» PROBLEM TO WORK ON
In the data below, the answer is the run of lines from the line containing "Where should I click to: Click" through the line containing "Select the Feedbacks icon", both included; print it exactly and nothing else.

[Saved data entries]
• • • •

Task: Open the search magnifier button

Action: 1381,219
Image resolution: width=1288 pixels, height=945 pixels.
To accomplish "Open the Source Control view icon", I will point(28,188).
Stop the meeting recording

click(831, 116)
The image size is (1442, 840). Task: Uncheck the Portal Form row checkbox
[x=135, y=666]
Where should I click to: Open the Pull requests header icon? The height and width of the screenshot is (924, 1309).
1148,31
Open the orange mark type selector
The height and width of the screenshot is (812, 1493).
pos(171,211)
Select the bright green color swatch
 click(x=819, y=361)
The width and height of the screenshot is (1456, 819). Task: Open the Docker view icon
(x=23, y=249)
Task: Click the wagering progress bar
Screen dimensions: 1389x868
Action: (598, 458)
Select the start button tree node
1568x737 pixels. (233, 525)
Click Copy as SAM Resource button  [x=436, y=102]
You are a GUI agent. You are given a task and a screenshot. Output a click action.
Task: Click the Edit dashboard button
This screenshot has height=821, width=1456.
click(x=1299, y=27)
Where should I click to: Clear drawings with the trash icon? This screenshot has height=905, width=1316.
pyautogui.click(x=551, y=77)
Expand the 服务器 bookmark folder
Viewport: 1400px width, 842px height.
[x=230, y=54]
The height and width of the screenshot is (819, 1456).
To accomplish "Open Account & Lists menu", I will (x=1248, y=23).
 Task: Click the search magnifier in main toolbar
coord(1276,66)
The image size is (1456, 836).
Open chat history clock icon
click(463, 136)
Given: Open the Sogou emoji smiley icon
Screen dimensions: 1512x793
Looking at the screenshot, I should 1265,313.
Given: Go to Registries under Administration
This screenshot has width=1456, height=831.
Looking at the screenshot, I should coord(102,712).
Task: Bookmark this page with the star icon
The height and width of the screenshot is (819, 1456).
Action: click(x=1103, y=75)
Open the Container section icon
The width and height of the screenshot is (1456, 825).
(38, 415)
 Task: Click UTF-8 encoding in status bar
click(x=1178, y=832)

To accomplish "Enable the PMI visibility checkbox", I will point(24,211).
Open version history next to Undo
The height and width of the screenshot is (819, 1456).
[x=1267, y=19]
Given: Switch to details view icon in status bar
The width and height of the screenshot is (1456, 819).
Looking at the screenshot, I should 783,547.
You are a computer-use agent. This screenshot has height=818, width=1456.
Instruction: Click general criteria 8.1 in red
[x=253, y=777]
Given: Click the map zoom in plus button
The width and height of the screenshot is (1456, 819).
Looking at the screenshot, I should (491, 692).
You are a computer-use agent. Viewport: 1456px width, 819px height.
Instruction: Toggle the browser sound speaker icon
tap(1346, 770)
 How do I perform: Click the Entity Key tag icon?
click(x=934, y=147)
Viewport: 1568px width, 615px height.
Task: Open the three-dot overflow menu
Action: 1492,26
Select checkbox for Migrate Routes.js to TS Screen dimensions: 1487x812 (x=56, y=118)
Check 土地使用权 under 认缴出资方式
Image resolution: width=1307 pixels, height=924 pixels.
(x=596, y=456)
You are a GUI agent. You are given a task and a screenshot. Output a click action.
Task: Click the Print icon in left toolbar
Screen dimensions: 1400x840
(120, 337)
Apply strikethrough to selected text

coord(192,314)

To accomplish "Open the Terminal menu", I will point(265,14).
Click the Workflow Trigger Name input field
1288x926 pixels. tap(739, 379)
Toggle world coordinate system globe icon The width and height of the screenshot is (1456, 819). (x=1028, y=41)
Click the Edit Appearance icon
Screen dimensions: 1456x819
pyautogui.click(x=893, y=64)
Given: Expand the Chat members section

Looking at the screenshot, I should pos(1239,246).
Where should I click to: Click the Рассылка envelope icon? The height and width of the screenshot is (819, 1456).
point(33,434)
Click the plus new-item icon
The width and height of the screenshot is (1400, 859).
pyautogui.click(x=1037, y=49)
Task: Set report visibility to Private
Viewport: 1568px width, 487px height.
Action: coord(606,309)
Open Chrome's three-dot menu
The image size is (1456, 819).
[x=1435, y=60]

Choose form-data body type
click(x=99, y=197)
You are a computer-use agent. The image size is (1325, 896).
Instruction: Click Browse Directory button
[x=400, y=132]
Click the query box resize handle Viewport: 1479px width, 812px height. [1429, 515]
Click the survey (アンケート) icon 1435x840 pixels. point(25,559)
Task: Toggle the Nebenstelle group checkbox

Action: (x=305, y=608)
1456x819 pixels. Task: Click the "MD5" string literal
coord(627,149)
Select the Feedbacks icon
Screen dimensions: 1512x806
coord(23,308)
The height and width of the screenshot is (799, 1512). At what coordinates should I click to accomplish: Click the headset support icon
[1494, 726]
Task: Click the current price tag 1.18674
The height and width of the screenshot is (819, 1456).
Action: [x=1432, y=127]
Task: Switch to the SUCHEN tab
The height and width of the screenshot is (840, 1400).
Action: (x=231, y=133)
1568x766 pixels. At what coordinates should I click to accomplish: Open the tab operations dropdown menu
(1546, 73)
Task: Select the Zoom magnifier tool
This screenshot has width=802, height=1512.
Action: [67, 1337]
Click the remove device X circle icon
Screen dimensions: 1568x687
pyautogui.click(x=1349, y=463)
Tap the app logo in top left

• • • •

» ANSWER SECTION
Where should I click to: Click the Рассылка envelope icon? The height and width of the screenshot is (819, 1456).
point(33,434)
Click the plus new-item icon
The width and height of the screenshot is (1400, 859).
pyautogui.click(x=1037, y=49)
Task: Set report visibility to Private
Viewport: 1568px width, 487px height.
Action: coord(606,309)
Open Chrome's three-dot menu
The image size is (1456, 819).
[x=1435, y=60]

Choose form-data body type
click(x=99, y=197)
You are a computer-use agent. The image size is (1325, 896).
Instruction: Click Browse Directory button
[x=400, y=132]
Click the query box resize handle Viewport: 1479px width, 812px height. [1429, 515]
Click the survey (アンケート) icon 1435x840 pixels. point(25,559)
Task: Toggle the Nebenstelle group checkbox

Action: (x=305, y=608)
1456x819 pixels. Task: Click the "MD5" string literal
coord(627,149)
Select the Feedbacks icon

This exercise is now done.